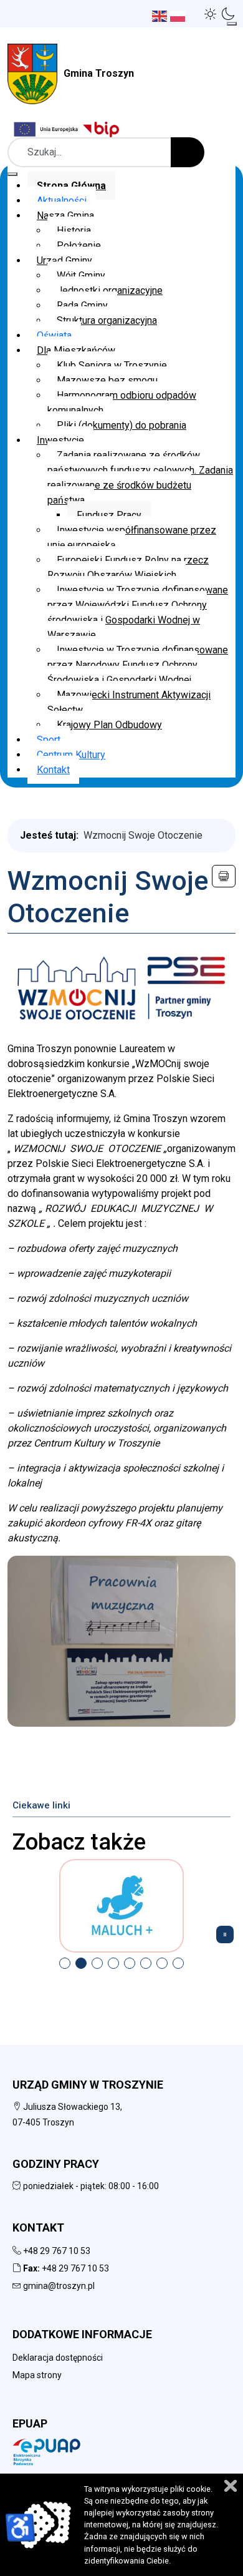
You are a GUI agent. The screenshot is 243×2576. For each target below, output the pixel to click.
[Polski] (179, 15)
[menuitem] (71, 186)
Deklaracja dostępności (57, 2358)
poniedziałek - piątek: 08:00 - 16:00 (90, 2186)
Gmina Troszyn (99, 73)
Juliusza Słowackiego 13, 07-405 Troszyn (67, 2114)
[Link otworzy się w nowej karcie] (103, 129)
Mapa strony (37, 2375)
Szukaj (187, 152)
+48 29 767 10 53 (56, 2251)
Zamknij (230, 2486)
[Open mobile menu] (232, 24)
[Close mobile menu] (12, 174)
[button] (210, 13)
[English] (161, 15)
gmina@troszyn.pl (59, 2286)
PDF (224, 876)
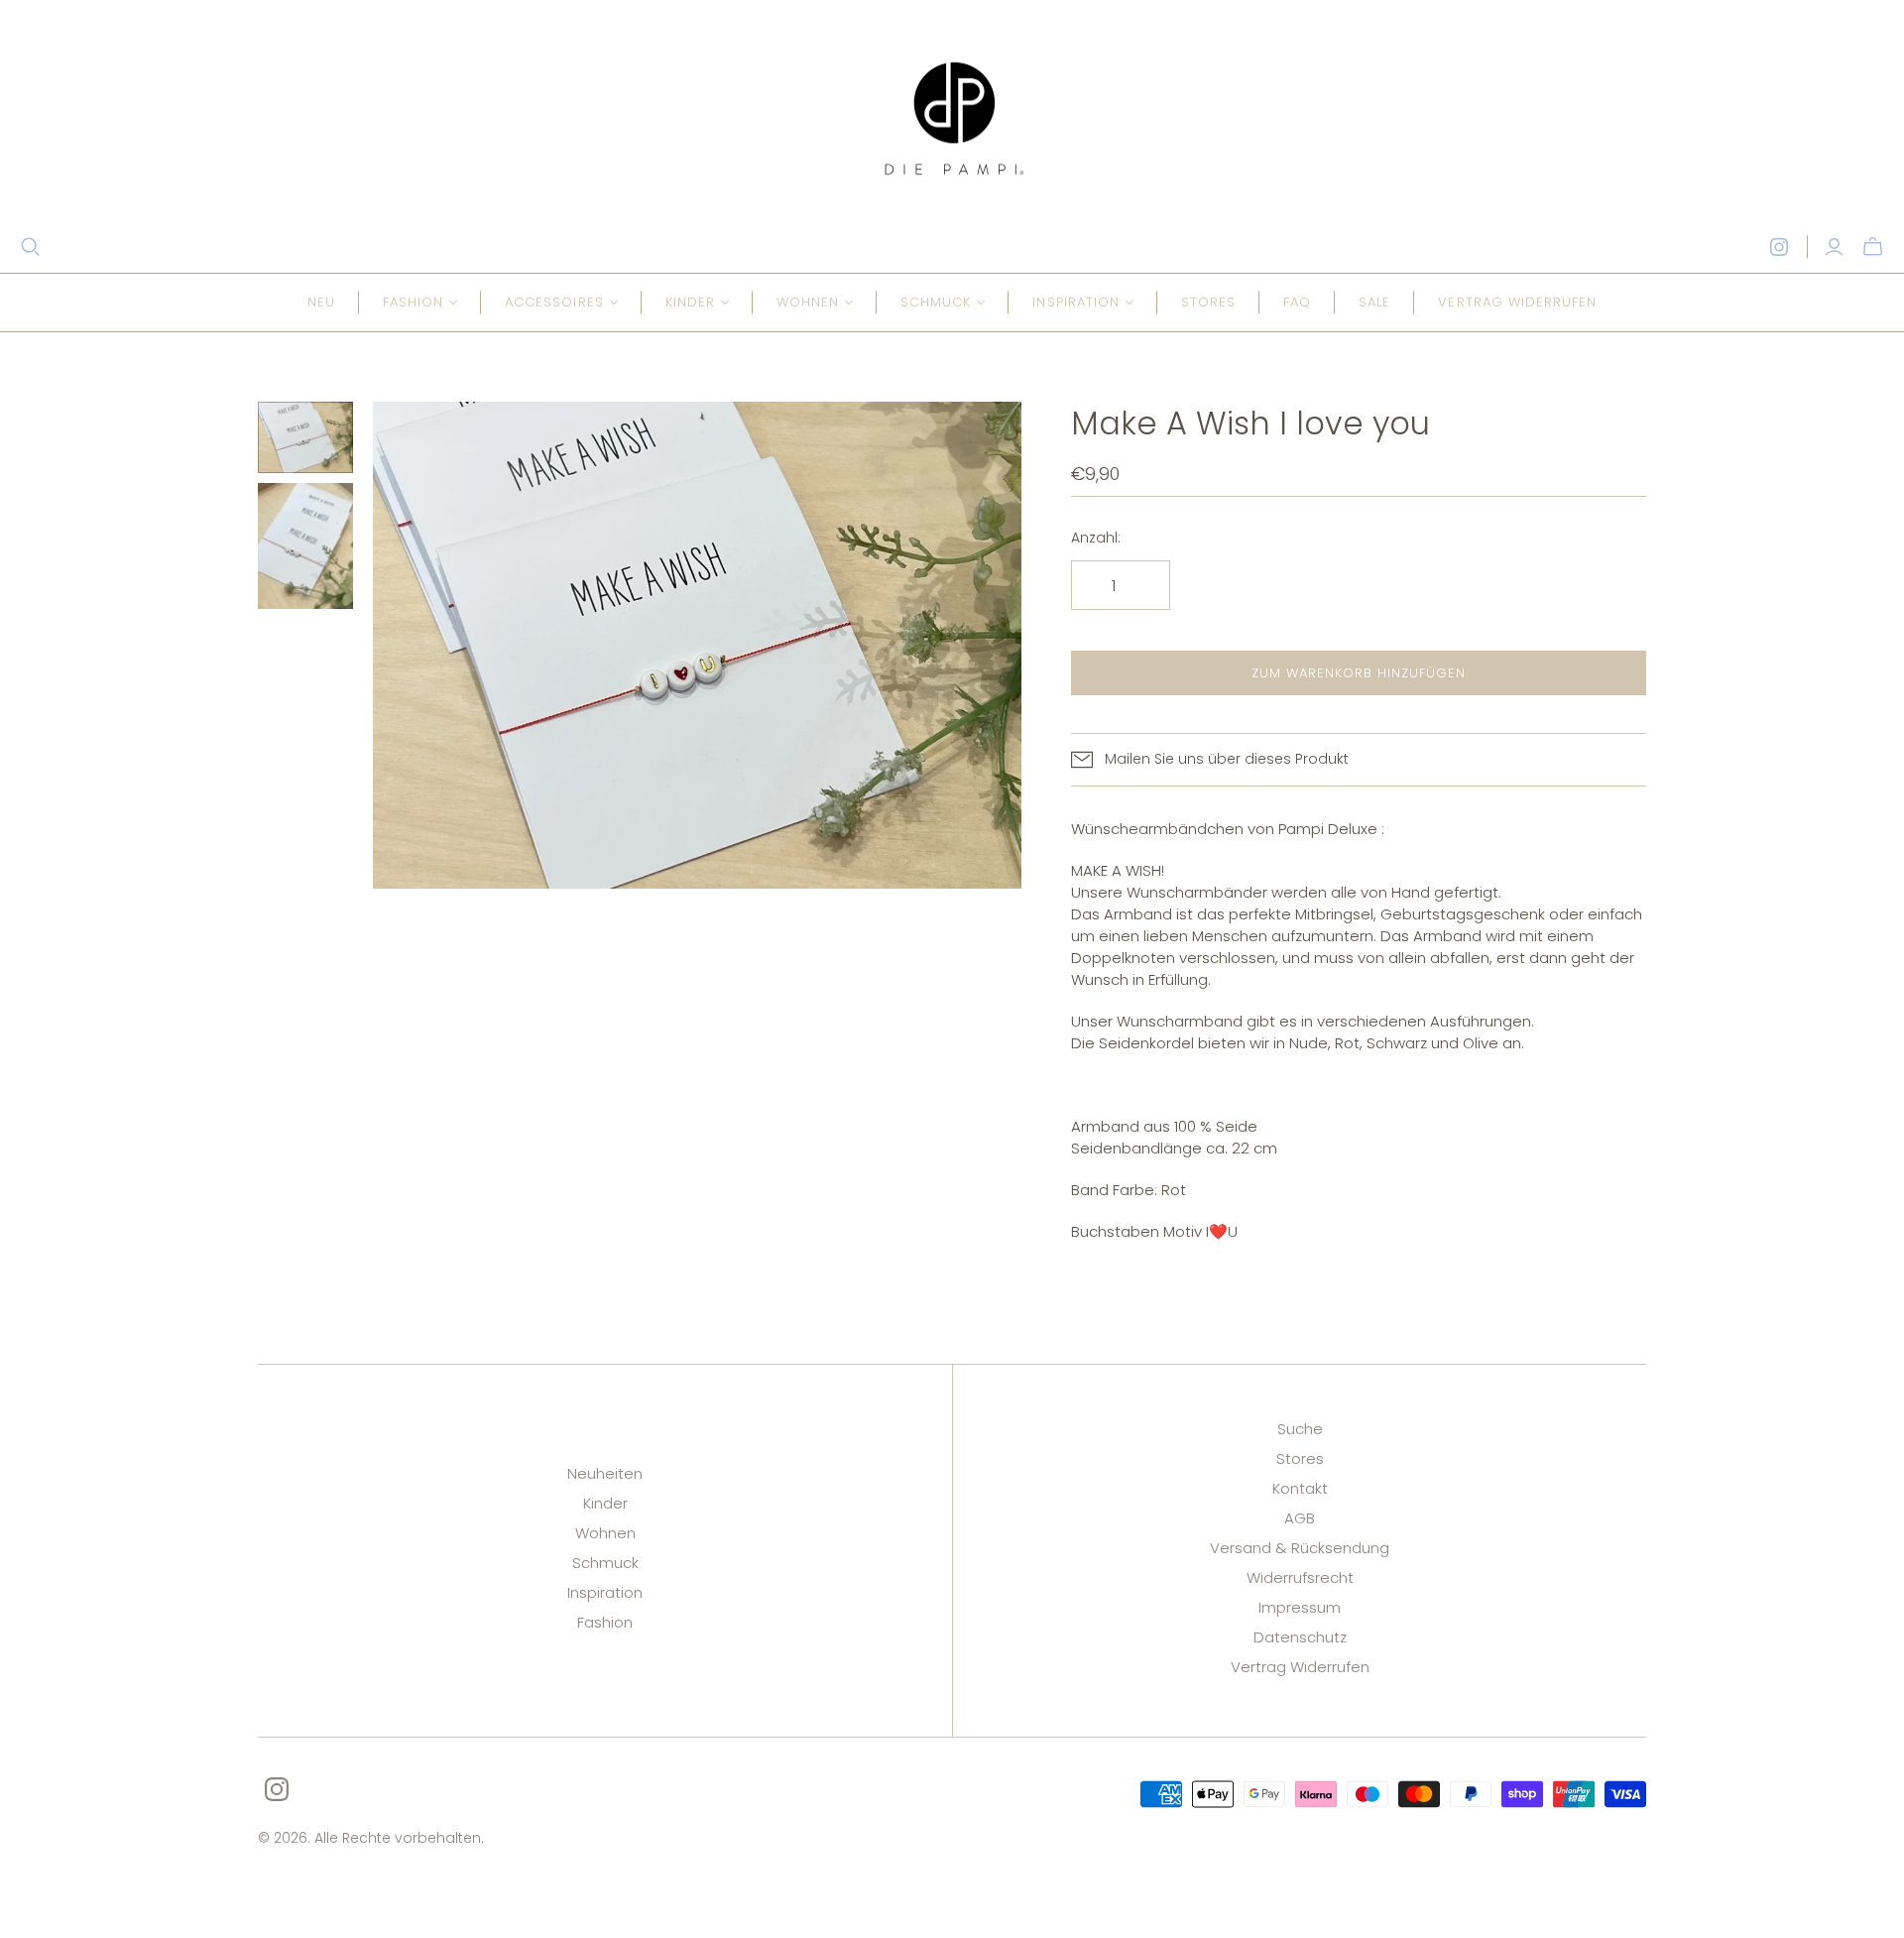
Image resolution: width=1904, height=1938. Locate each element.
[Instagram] (1779, 247)
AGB (1299, 1518)
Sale (1374, 302)
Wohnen (605, 1532)
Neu (321, 302)
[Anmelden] (1834, 247)
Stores (1208, 302)
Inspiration (605, 1592)
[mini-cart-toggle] (1872, 247)
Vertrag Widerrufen (1300, 1666)
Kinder (605, 1503)
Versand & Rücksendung (1299, 1547)
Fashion (605, 1622)
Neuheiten (605, 1473)
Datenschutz (1300, 1637)
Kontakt (1300, 1488)
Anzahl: (1096, 538)
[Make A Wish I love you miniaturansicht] (305, 437)
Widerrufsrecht (1300, 1577)
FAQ (1297, 302)
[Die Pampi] (952, 118)
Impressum (1299, 1607)
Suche (1300, 1428)
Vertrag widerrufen (1517, 302)
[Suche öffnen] (31, 247)
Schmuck (605, 1562)
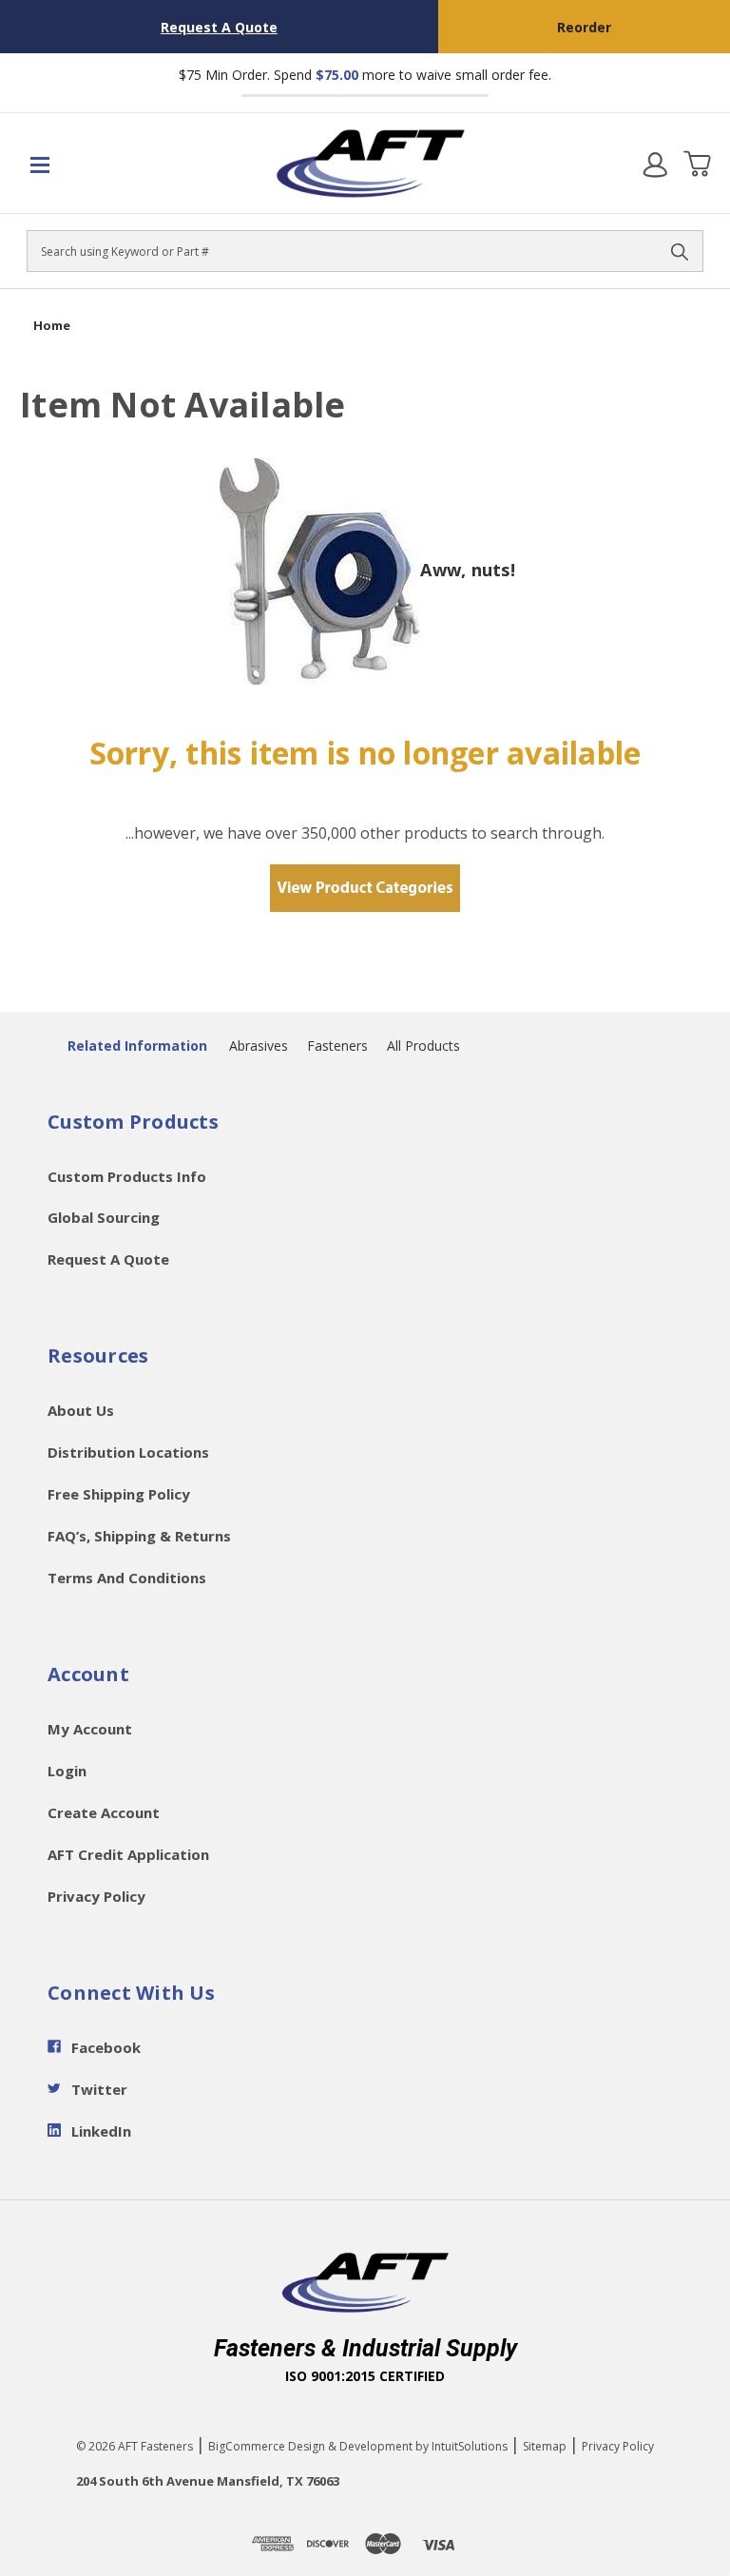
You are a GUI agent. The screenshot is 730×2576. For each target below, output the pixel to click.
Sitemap (545, 2446)
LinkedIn (101, 2130)
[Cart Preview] (697, 164)
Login (67, 1770)
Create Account (104, 1812)
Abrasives (258, 1045)
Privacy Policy (96, 1896)
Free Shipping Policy (119, 1493)
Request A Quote (219, 27)
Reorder (584, 27)
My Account (90, 1728)
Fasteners (337, 1045)
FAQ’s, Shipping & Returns (139, 1535)
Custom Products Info (127, 1176)
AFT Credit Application (128, 1854)
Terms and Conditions (127, 1577)
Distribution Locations (128, 1452)
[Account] (655, 164)
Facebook (106, 2047)
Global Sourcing (104, 1217)
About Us (81, 1410)
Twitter (99, 2089)
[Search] (679, 251)
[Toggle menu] (83, 164)
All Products (423, 1045)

^^^^^^^^^^^^^^^^

What to produce:
Copy exactly the lines that run from the one with "[Cart Preview] (697, 164)" to the last line of the material, including both.

Worked solution:
[Cart Preview] (697, 164)
Login (67, 1770)
Create Account (104, 1812)
Abrasives (258, 1045)
Privacy Policy (96, 1896)
Free Shipping Policy (119, 1493)
Request A Quote (219, 27)
Reorder (584, 27)
My Account (90, 1728)
Fasteners (337, 1045)
FAQ’s, Shipping & Returns (139, 1535)
Custom Products Info (127, 1176)
AFT Credit Application (128, 1854)
Terms and Conditions (127, 1577)
Distribution Locations (128, 1452)
[Account] (655, 164)
Facebook (106, 2047)
Global Sourcing (104, 1217)
About Us (81, 1410)
Twitter (99, 2089)
[Search] (679, 251)
[Toggle menu] (83, 164)
All Products (423, 1045)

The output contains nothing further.